Entries taken from a collection:
__________________________________________________

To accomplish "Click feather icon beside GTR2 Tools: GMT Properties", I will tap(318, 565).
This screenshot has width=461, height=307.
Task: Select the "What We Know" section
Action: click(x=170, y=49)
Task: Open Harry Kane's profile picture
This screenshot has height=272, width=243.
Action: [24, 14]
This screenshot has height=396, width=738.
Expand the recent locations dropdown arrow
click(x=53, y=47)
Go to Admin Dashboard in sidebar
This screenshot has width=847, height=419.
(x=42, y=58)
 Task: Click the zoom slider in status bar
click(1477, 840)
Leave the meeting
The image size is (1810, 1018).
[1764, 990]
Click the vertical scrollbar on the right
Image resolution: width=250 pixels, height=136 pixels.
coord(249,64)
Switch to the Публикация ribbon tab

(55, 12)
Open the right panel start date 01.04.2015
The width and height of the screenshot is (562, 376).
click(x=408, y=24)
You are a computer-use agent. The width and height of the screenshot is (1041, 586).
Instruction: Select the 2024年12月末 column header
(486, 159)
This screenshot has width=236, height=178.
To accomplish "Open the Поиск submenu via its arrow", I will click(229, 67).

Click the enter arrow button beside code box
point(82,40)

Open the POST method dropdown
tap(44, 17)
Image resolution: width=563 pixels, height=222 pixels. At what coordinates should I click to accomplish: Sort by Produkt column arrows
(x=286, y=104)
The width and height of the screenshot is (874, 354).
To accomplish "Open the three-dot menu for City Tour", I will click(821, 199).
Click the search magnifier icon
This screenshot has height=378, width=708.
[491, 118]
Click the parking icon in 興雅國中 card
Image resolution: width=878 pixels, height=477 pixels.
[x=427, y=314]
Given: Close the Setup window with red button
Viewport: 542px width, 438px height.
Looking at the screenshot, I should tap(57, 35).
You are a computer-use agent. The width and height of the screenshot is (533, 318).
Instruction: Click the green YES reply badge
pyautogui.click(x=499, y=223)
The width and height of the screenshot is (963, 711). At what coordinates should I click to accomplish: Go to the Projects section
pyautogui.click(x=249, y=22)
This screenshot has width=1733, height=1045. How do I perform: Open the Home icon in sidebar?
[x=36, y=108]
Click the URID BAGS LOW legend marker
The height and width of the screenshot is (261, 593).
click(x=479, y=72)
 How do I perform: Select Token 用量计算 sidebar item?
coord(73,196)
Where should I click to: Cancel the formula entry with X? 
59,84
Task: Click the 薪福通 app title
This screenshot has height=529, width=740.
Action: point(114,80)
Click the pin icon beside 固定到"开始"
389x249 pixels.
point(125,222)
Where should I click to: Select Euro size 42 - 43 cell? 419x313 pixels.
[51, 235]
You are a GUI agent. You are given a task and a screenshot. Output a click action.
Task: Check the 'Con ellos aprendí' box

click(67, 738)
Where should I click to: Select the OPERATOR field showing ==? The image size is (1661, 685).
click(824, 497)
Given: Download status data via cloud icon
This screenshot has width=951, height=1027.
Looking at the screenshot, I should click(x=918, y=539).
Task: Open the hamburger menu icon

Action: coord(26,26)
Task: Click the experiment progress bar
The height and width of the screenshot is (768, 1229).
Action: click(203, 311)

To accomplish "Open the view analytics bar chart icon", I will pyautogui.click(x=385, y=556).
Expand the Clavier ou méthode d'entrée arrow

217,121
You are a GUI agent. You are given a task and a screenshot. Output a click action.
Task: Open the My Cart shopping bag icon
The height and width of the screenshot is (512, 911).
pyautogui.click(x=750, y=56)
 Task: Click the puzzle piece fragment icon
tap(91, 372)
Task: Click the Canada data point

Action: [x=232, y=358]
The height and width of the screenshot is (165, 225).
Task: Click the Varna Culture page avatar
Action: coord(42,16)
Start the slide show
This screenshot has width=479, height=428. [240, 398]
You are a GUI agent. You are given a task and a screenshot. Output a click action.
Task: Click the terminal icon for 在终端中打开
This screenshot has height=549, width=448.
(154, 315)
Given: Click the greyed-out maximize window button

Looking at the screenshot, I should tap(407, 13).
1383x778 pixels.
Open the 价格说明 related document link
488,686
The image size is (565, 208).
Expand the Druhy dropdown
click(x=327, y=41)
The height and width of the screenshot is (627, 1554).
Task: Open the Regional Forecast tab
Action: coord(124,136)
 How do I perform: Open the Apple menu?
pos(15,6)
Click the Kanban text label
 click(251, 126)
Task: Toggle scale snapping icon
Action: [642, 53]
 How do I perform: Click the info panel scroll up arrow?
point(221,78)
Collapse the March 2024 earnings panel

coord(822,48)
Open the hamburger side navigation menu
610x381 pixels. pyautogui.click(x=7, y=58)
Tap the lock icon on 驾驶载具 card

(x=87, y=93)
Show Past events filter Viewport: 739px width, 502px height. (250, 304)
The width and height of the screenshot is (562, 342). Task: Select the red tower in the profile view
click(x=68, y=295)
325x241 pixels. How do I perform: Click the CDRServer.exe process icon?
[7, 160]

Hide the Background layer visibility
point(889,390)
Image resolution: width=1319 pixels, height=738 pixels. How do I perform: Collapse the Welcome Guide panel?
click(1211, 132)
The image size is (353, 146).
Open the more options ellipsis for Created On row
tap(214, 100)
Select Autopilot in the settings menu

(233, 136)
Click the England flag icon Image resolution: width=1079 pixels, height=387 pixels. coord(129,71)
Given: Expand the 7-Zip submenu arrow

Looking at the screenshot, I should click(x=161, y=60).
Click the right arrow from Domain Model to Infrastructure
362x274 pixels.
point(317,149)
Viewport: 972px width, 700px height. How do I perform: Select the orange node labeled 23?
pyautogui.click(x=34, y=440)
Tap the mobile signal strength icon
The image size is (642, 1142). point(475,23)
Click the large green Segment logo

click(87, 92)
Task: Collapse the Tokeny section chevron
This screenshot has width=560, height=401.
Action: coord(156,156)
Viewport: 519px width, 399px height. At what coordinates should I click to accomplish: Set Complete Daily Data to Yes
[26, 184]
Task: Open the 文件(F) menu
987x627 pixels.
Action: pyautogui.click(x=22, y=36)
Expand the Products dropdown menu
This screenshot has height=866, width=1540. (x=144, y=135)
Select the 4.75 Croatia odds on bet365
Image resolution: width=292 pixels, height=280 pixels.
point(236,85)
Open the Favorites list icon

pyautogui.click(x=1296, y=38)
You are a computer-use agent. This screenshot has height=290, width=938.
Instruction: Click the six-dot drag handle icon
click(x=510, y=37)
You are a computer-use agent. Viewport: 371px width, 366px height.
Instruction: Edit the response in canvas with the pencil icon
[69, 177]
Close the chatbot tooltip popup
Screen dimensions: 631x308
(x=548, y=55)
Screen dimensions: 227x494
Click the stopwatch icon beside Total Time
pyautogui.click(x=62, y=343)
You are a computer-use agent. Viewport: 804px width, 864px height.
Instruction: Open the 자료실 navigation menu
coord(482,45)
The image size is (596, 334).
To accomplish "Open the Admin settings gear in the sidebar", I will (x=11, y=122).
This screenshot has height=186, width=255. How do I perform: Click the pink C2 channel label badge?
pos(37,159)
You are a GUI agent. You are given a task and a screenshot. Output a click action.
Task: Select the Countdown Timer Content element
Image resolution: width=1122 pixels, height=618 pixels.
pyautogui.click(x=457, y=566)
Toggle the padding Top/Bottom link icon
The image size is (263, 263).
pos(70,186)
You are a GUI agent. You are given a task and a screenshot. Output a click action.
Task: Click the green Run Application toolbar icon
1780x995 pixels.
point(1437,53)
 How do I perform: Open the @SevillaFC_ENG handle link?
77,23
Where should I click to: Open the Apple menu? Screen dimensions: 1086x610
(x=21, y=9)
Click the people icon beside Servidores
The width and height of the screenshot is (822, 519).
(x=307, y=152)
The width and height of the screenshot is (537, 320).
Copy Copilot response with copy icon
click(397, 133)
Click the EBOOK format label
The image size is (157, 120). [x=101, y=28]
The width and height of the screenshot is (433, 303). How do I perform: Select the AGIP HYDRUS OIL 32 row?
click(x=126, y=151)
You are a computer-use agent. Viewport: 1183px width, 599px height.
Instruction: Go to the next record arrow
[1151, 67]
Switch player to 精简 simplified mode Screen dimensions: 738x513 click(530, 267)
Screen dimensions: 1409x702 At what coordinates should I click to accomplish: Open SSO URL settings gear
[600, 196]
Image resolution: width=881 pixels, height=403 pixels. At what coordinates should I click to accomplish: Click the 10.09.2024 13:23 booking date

__________________________________________________

WRITTEN INSTRUCTION:
Reproduce the records above word for word, from the line containing "Click the enter arrow button beside code box" through the line containing "(x=286, y=104)", including both of those lines.

FINISHED EXERCISE:
Click the enter arrow button beside code box
point(82,40)

Open the POST method dropdown
tap(44, 17)
Image resolution: width=563 pixels, height=222 pixels. At what coordinates should I click to accomplish: Sort by Produkt column arrows
(x=286, y=104)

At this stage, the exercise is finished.